Untuk dapat dicapainya operasi yang efektif dan efisien, pembagian dan
pemberian air harus dapat diukur dengan baik. Besarnya air yang
mengalir melewati suatu alat ukur dalam satuan waktu tertentu tidak
selalu sama dengan perhitungan memakai rumus standar yang berlaku .

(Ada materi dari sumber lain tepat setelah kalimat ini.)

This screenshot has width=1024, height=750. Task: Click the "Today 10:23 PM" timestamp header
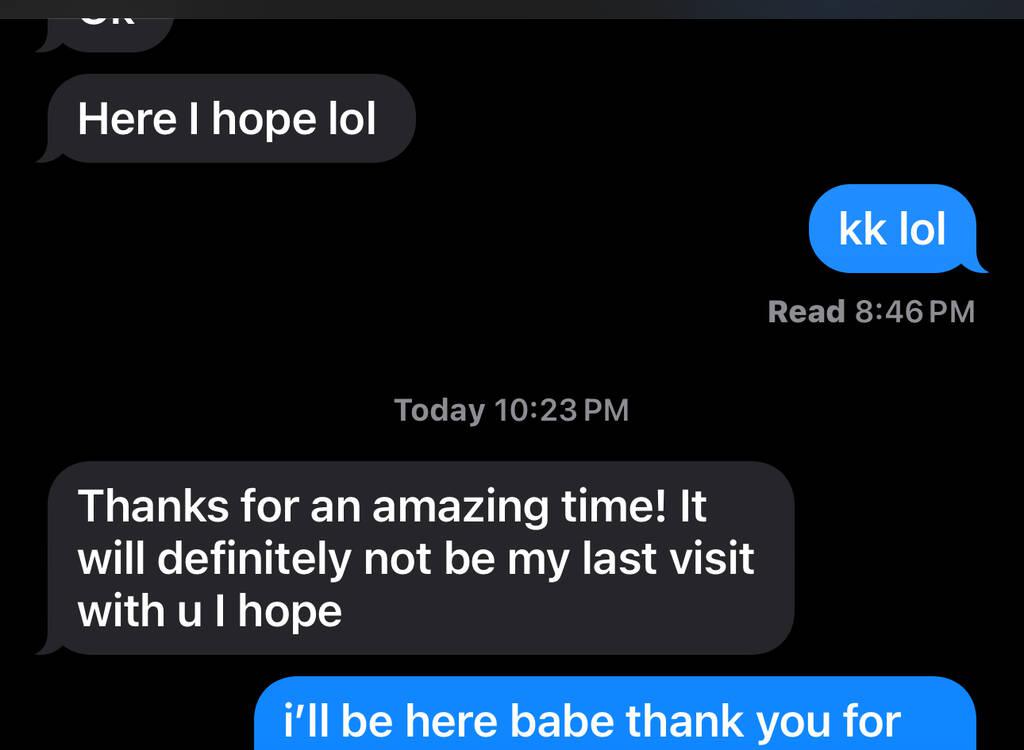click(511, 410)
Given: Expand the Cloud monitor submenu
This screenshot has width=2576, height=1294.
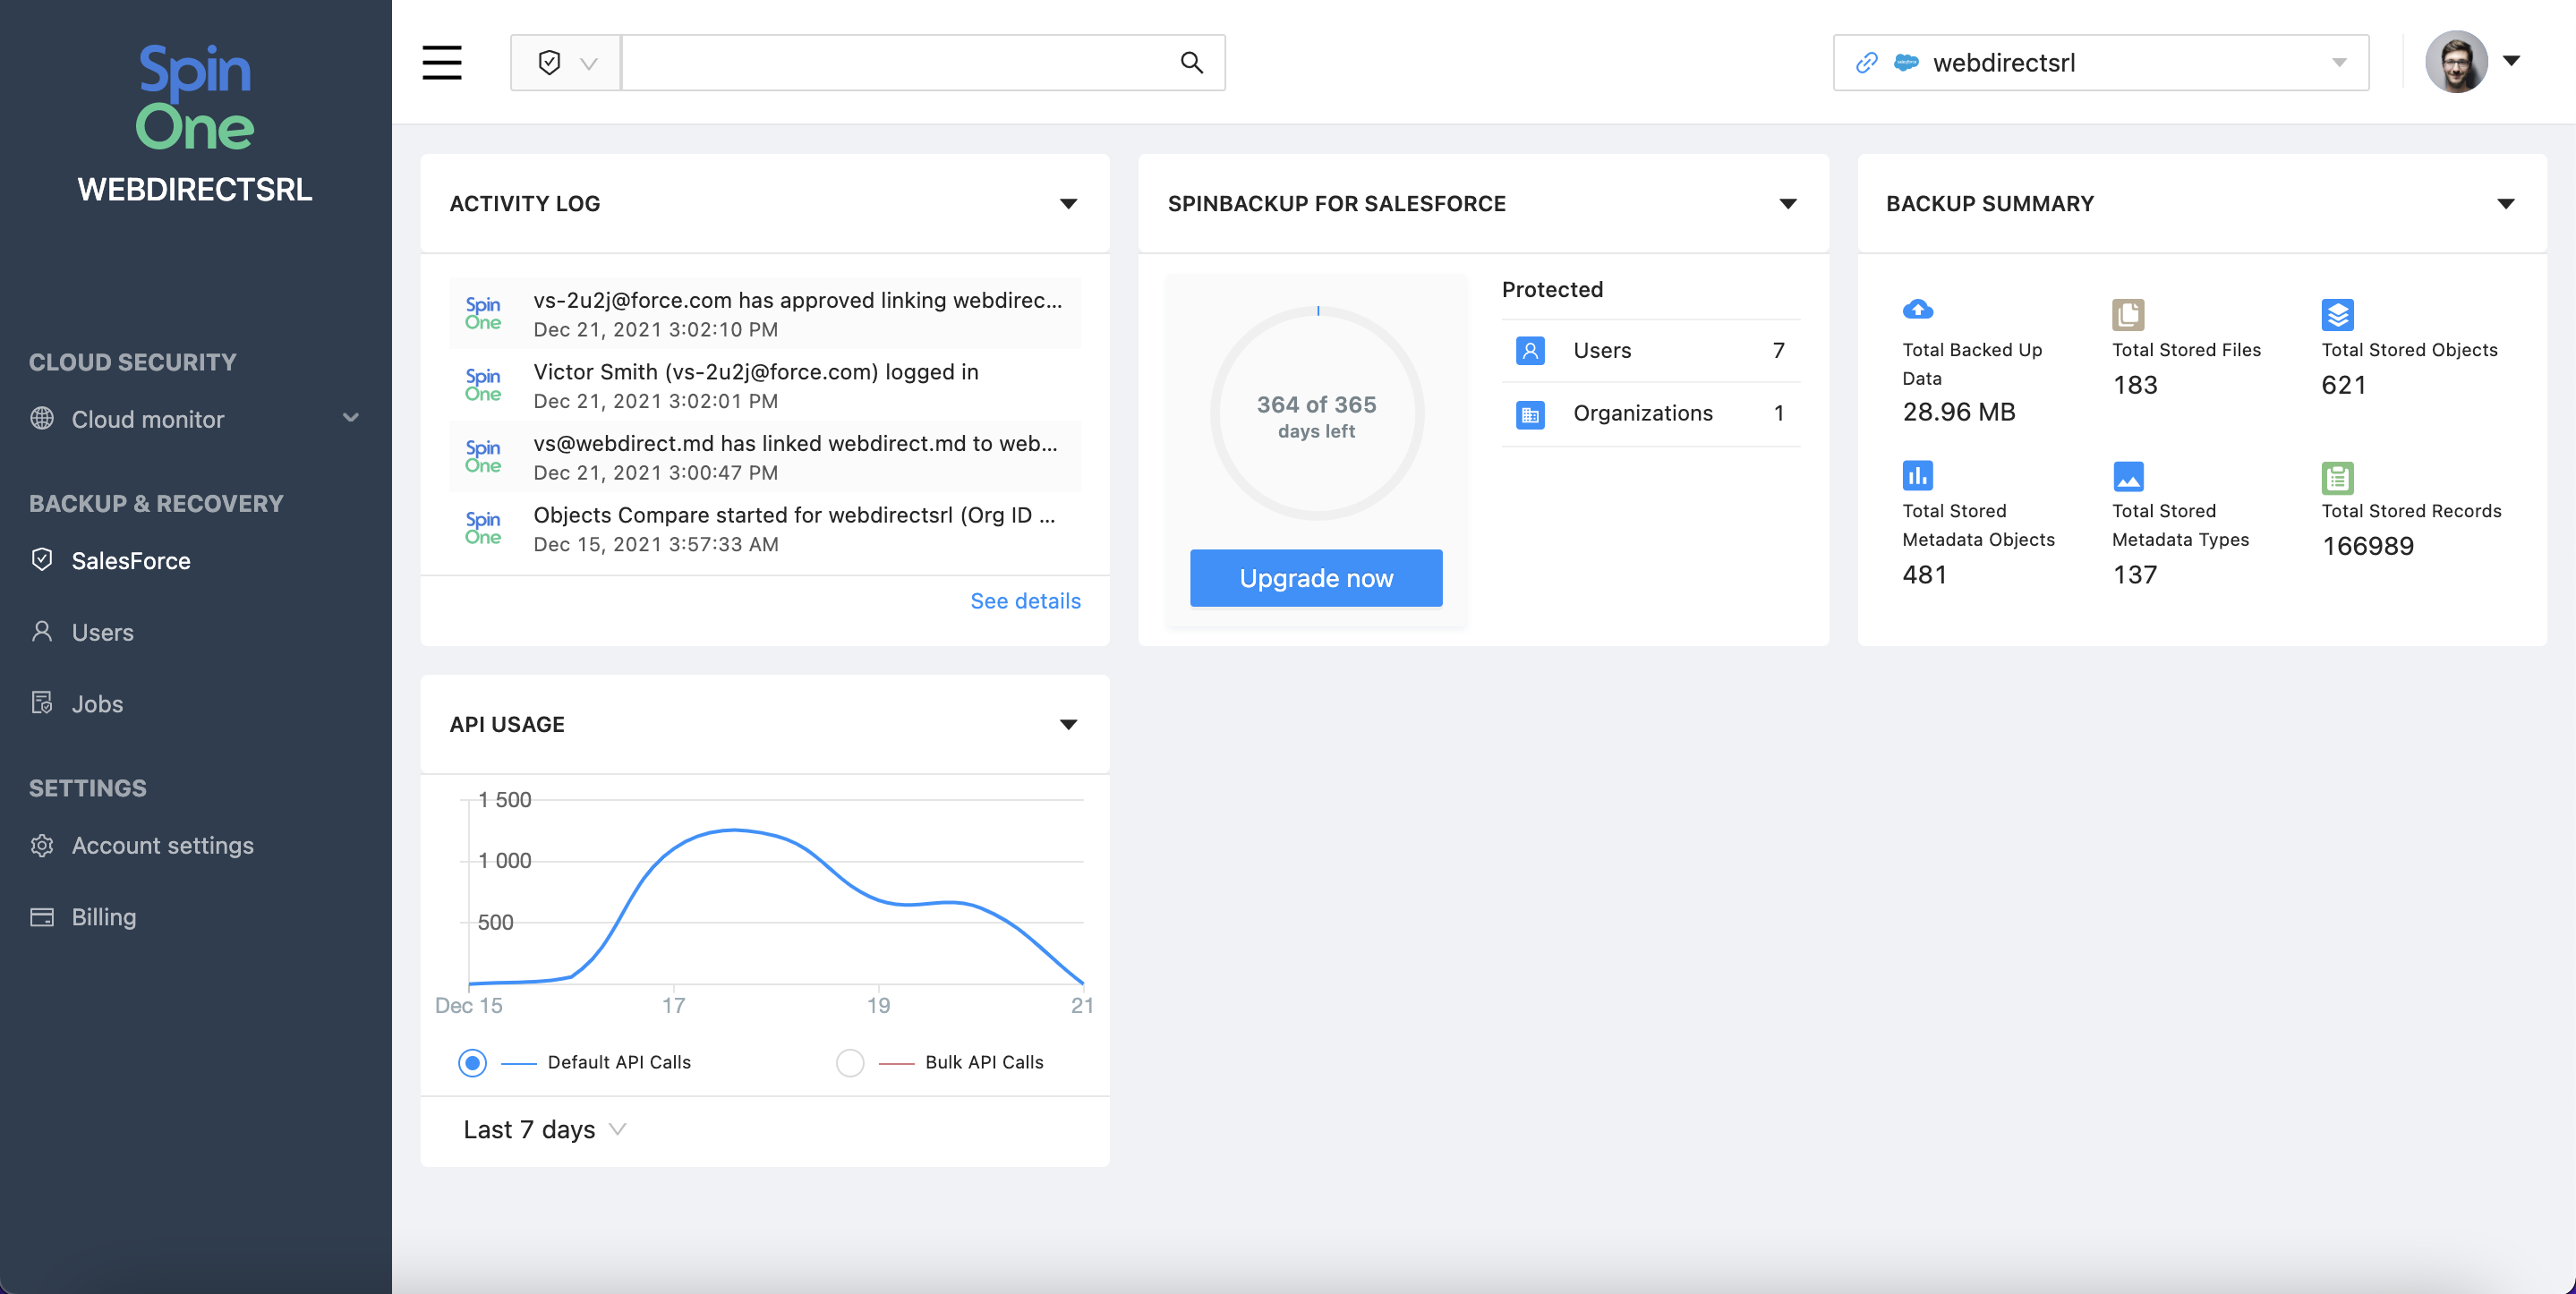Looking at the screenshot, I should (350, 418).
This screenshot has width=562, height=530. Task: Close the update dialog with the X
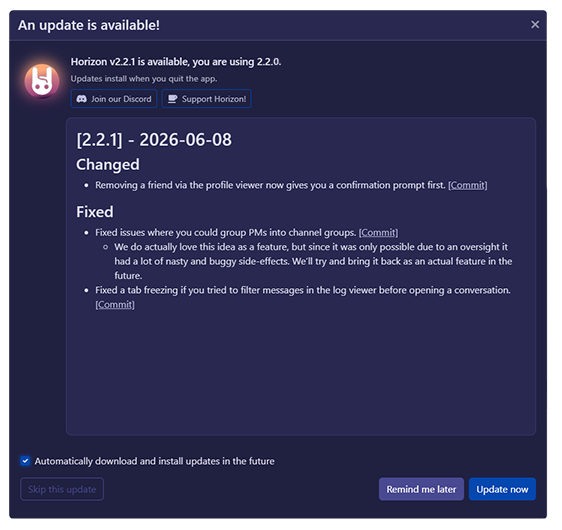tap(535, 24)
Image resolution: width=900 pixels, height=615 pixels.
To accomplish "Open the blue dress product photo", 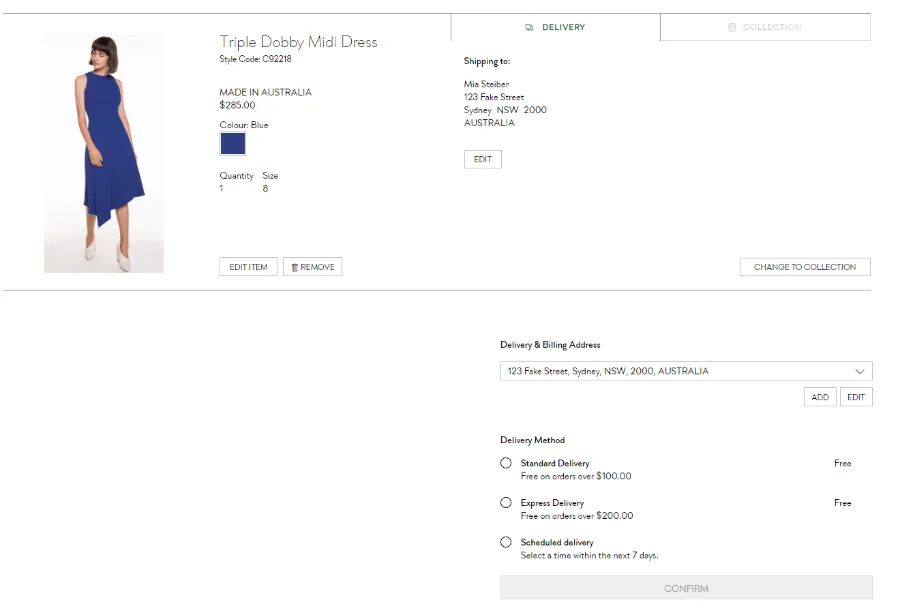I will pyautogui.click(x=104, y=153).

Hal ini disebabkan oleh berbagai hal, antara lain nilai kekasaran,
endapan, umur dan kekentalan air itu sendiri. Disamping itu pengerjaan
dan pemasangan alat ukur pada saat pembangunan juga sangat
berpengaruh.
Mengingat hal tersebut sebelum dipergunakan, alat ukur harus
dikalibrasi yaitu dengan membandingkan kenyataan besarnya debit
yang mengalir dengan besarnya debit sesuai dengan perhitungan
menggunakan rumus umum.
Tata cara kalibrasi harus dilakukan sesuai dengan petunjuk
pelaksanaan tata cara kalibrasi.
Kalibrasi harus dilakukan setiap ada perubahan/perbaikan dari alat
ukur atau minimal lima tahun sekali.
Apabila terjadi kerusakan alat ukur pada jaringan irigasi teknis maka
sambil menunggu perbaikan, pengukuran debit pada alat ukur yang
rusak dapat dilakukan antara lain sebagai berikut :
- Pengukuran debit dengan metode pelampung
- Dibuat lubang pintu ukur yang proporsional dengan pintu ukur yang
masih berfungsi
2.4.3 Evaluasi Kinerja Sistem Irigasi
Evaluasi kinerja sistem irigasi dimaksudkan untuk mengetahui kondisi
kinerja sistem irigasi yang meliputi:
JDIH Kementerian PUPR
27
Prasarana fisik
Produktivitas tanaman
Sarana penunjang
Organisasi personalia
Dokumentasi
Kondisi kelembagaan P3A
Evaluasi ini dilaksanakan setiap tahun dengan menggunakan formulir 1
(untuk DI utuh dalam 1 kabupaten/kota) dan 2 (untuk DI lintas
kabupaten/kota) Indeks Kinerja Sistem Irigasi dengan nilai :
80-100 : kinerja sangat baik
70-79 : kinerja baik
55-69 : kinerja kurang dan perlu perhatian
< 55 : kinerja jelek dan perlu perhatian
maksimal 100, minimal 55 dan optimum 77,5
Formulir tersebut harus dikondisikan dengan kewenangan pengelolaan
daerah irigasi yang bersangkutan yaitu DI kewenangan pemerintah
pusat, pemerintah provinsi, dan pemerintah kabupaten/kota.
JDIH Kementerian PUPR
28
BAB III
KELEMBAGAAN DAN SUMBER DAYA MANUSIA
3.1. Tugas Pokok Dan Fungsi Petugas Dalam Kegiatan Operasi Yang
Berada Di Lapangan
a) Kepala Ranting/Pengamat/UPTD/Cabang Dinas/Korwil/Pengamat
Mempersiapkan penyusunan RTTG dan RTTD sesuai usulan
petani P3A/GP3A/IP3A
Menetapkan besarnya faktor-k untuk pembagian air jika debit
sungai menurun
Rapat di kantor ranting/pengamat/UPTD/cabang dinas/korwil
setiap minggu untuk mengetahui permasalahan operasi, hadir
para mantri / juru pengairan, petugas pintu air (PPA), petugas
operasi bendung serta P3A/GP3A/IP3A.
Menghadiri rapat di kecamatan dan dinas PSDA kabupaten.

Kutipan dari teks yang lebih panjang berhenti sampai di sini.